Wedding parties pour money into private businesses, such as restaurants, hotels and wedding venues, and into the government, by way of sales taxes and marriage-license fees.
Gay marriages in New York could generate up to $210 million for the state’s economy, according to a 2009 analysis by New York City Comptroller Bill Thompson. That would represent 0.02 percent of New York's roughly $1.1 trillion annual economic output.
The same analysis also notes that private employers who do not already offer benefits to domestic partners could face $69 million in new costs statewide if the law is passed.
Massachusetts experienced a gay-wedding boom after it became the first state to legalize same-sex marriages in 2004.

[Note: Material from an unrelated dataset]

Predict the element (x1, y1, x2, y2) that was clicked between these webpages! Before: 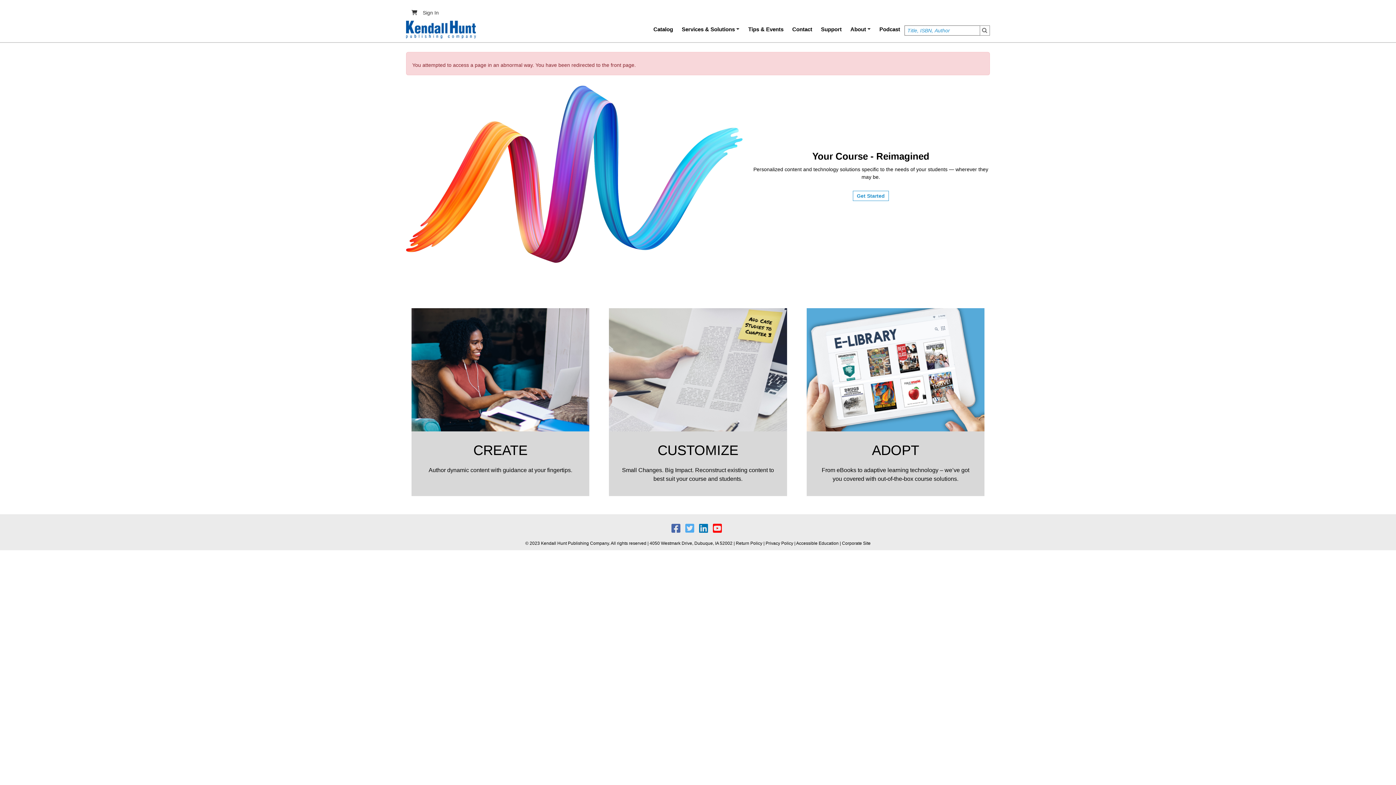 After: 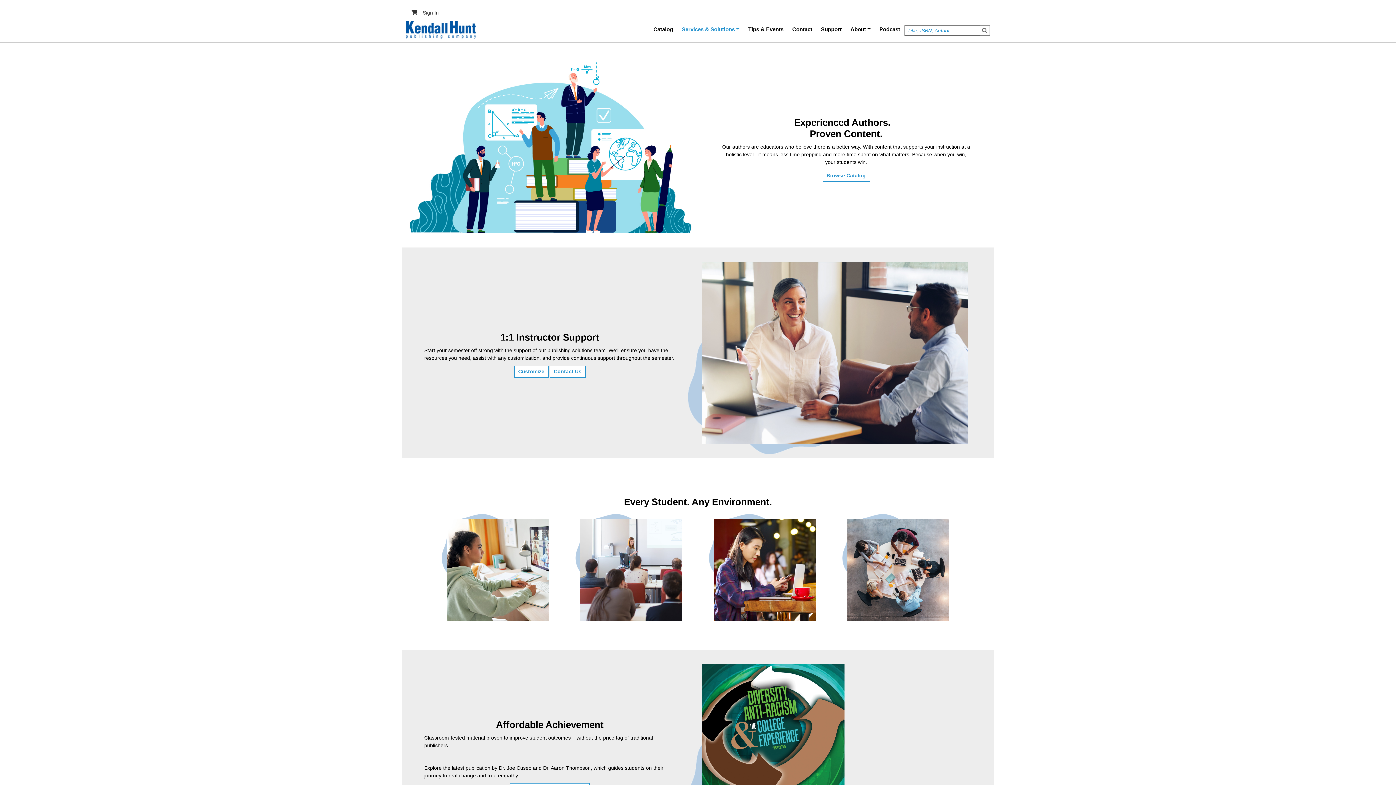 Action: bbox: (806, 308, 984, 431)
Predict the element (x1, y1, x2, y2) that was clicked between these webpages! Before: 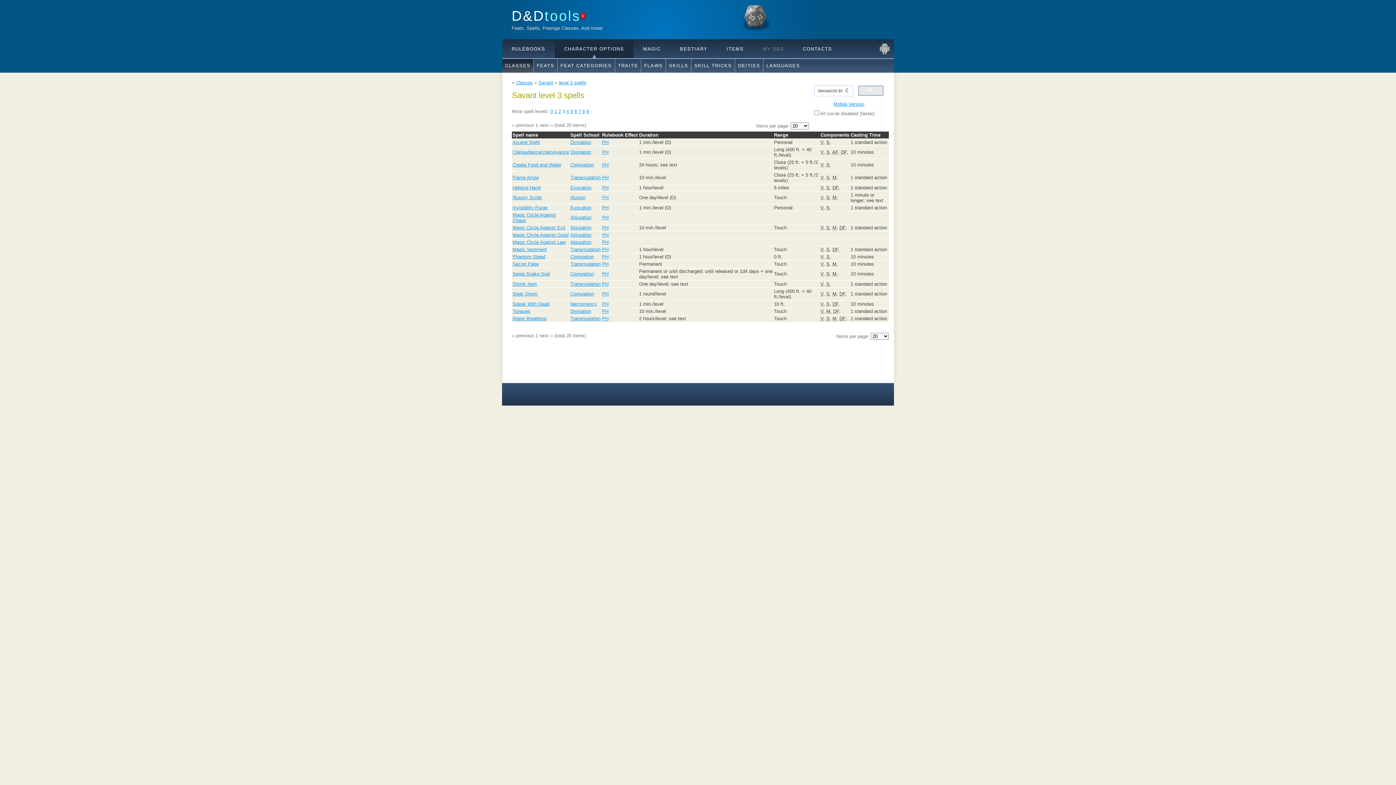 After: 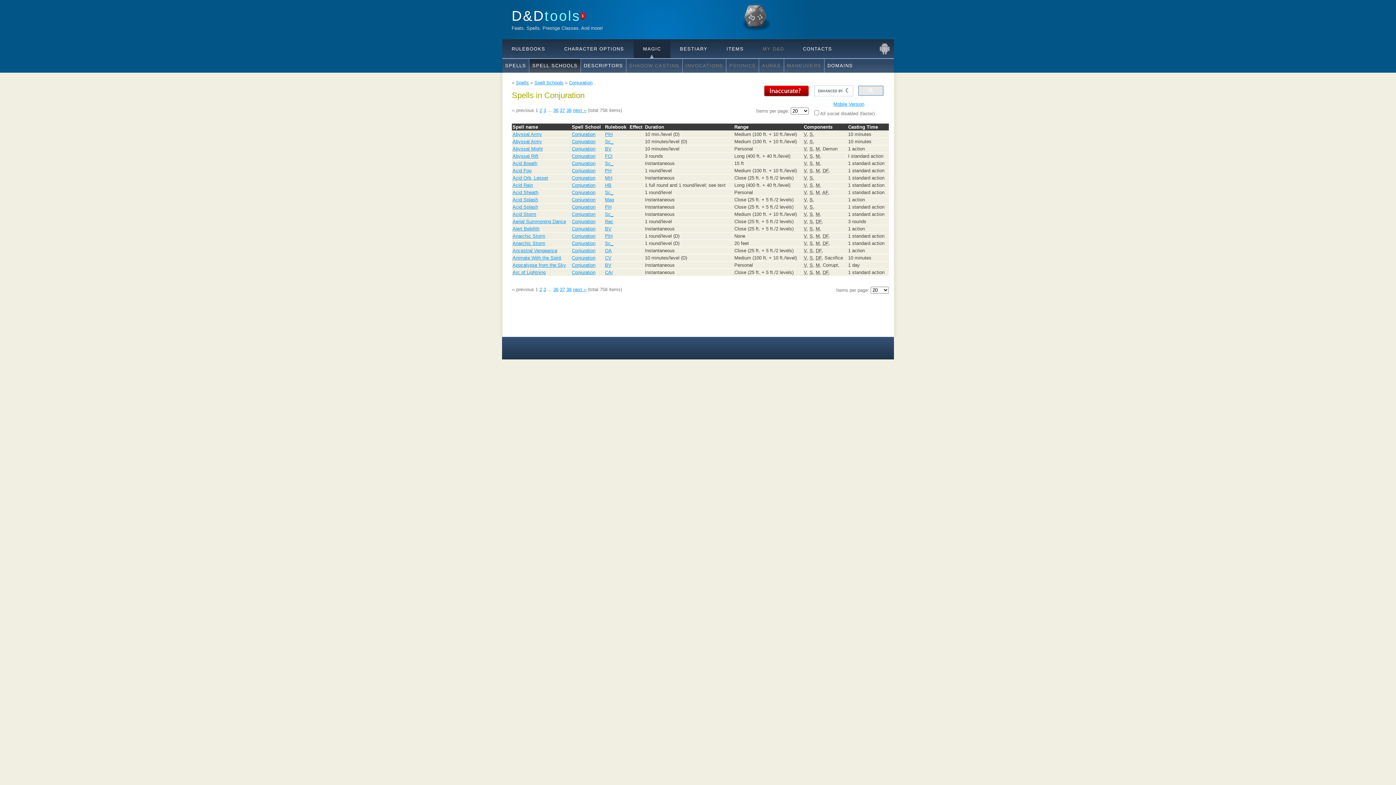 Action: bbox: (570, 291, 594, 296) label: Conjuration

In the first four years after the law was passed, more than 12,000 same-sex couples living in Massachusetts were married there, according to a 2009 study by the Williams Institute at the University of California at Los Angeles School of Law. The couples spent an average of $7,400 on their weddings and, along with out-of-state gay couples, pumped more than $100 million into the state economy.
That same pent-up demand might not exist in New York, since three bordering states – Connecticut, Massachusetts, and Vermont – have had legal gay marriage since at least 2009. But New York's sheer size means even a small percentage of the gay population could have a measurable economic effect.